## The problem
Return every line of the records word for word, leaving out the pictures.

━━━━━ Given records

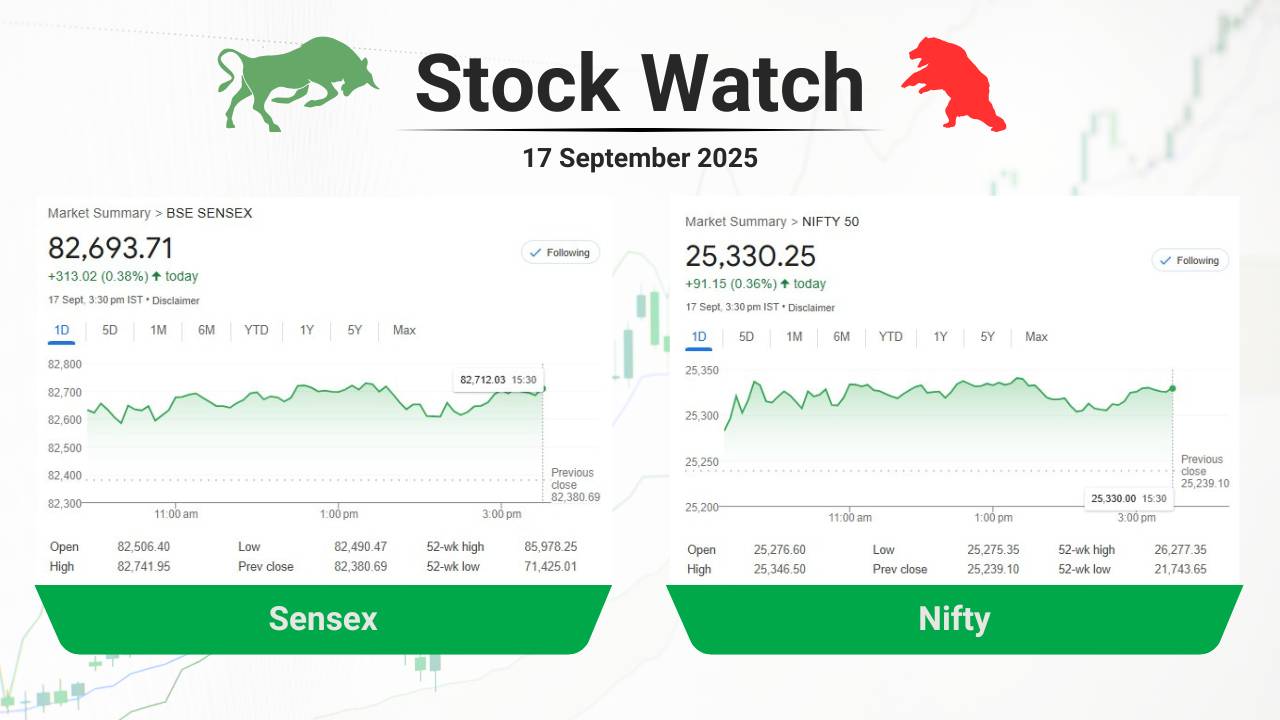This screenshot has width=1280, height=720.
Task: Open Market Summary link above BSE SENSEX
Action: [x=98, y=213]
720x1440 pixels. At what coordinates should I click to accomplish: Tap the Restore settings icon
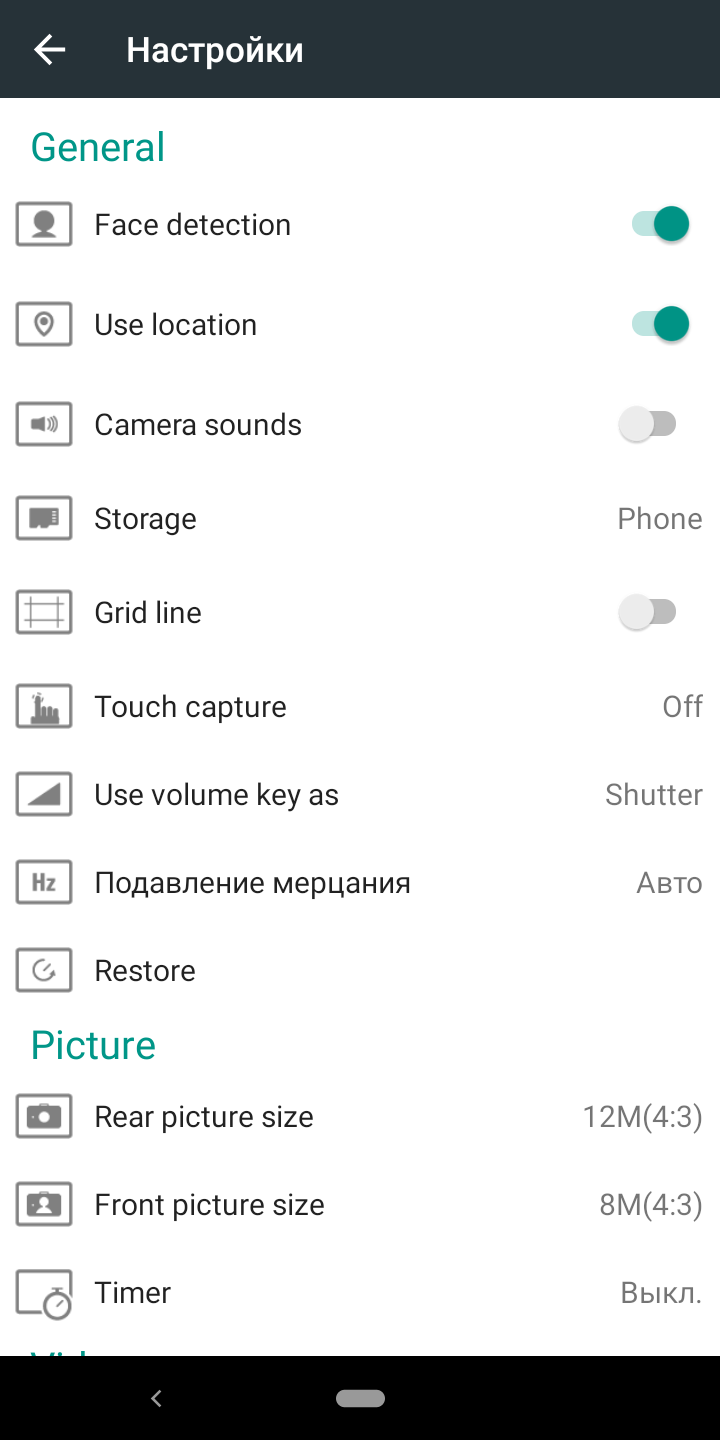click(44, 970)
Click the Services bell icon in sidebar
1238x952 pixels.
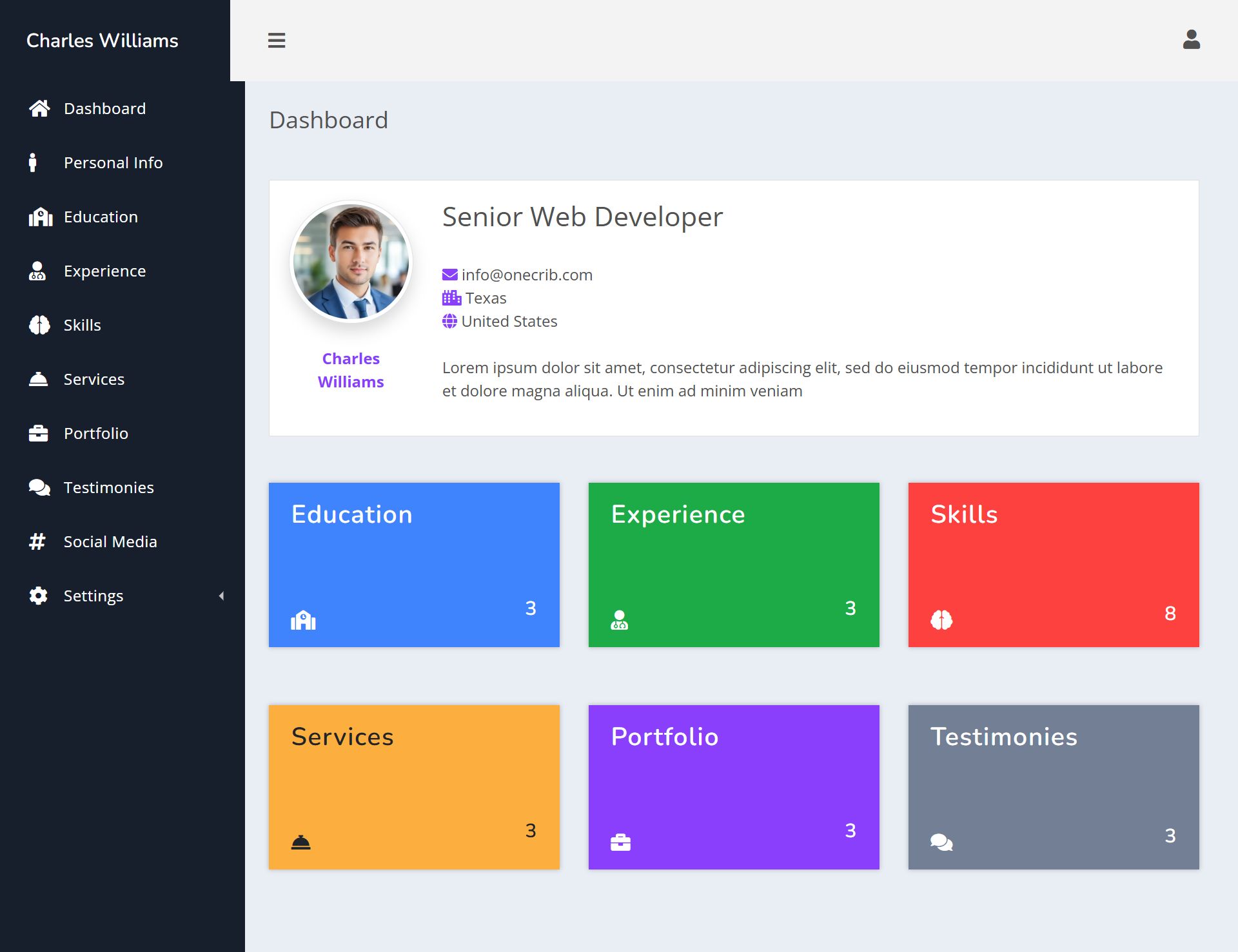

━━━━━━━━━━

## Written answer
This screenshot has width=1280, height=720.
Task: Open Market Summary link above BSE SENSEX
Action: [x=98, y=213]
720x1440 pixels. At what coordinates should I click to accomplish: Tap the Restore settings icon
click(44, 970)
Click the Services bell icon in sidebar
1238x952 pixels.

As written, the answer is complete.